- _Goal_: In the part of the rows that opens with the line containing "Where should I click to: Expand" and closes with the last row, replace "Screen dimensions" with "Display size". Return only those lines, with everything else unchanged.

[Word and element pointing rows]
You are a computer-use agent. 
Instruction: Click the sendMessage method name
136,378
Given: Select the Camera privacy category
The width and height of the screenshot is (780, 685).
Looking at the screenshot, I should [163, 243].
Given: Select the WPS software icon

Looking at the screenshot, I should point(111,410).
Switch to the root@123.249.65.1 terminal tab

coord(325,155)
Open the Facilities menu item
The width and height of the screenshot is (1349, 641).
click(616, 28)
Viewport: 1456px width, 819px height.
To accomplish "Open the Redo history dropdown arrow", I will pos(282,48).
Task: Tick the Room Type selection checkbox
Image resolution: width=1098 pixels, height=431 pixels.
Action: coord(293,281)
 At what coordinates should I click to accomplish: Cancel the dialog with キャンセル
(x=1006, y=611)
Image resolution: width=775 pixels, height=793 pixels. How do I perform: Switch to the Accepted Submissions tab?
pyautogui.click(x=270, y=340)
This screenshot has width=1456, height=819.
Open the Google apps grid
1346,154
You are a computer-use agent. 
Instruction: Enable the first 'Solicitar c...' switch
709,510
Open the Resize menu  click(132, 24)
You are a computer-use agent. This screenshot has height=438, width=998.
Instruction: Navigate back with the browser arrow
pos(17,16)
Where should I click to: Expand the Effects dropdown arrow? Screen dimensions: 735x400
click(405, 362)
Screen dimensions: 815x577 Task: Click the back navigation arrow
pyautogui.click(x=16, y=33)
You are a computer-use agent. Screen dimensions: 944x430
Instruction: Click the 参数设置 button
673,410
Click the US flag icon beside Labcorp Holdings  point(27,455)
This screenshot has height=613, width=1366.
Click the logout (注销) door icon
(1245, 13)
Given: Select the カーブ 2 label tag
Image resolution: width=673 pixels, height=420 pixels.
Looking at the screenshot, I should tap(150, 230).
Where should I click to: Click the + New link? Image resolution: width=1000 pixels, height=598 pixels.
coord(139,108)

- _Problem solution_:
Where should I click to: Expand the Effects dropdown arrow? Display size: 735x400
click(405, 362)
Display size: 815x577 Task: Click the back navigation arrow
pyautogui.click(x=16, y=33)
You are a computer-use agent. Display size: 944x430
Instruction: Click the 参数设置 button
673,410
Click the US flag icon beside Labcorp Holdings  point(27,455)
This screenshot has height=613, width=1366.
Click the logout (注销) door icon
(1245, 13)
Given: Select the カーブ 2 label tag
Image resolution: width=673 pixels, height=420 pixels.
Looking at the screenshot, I should tap(150, 230).
Where should I click to: Click the + New link? Image resolution: width=1000 pixels, height=598 pixels.
coord(139,108)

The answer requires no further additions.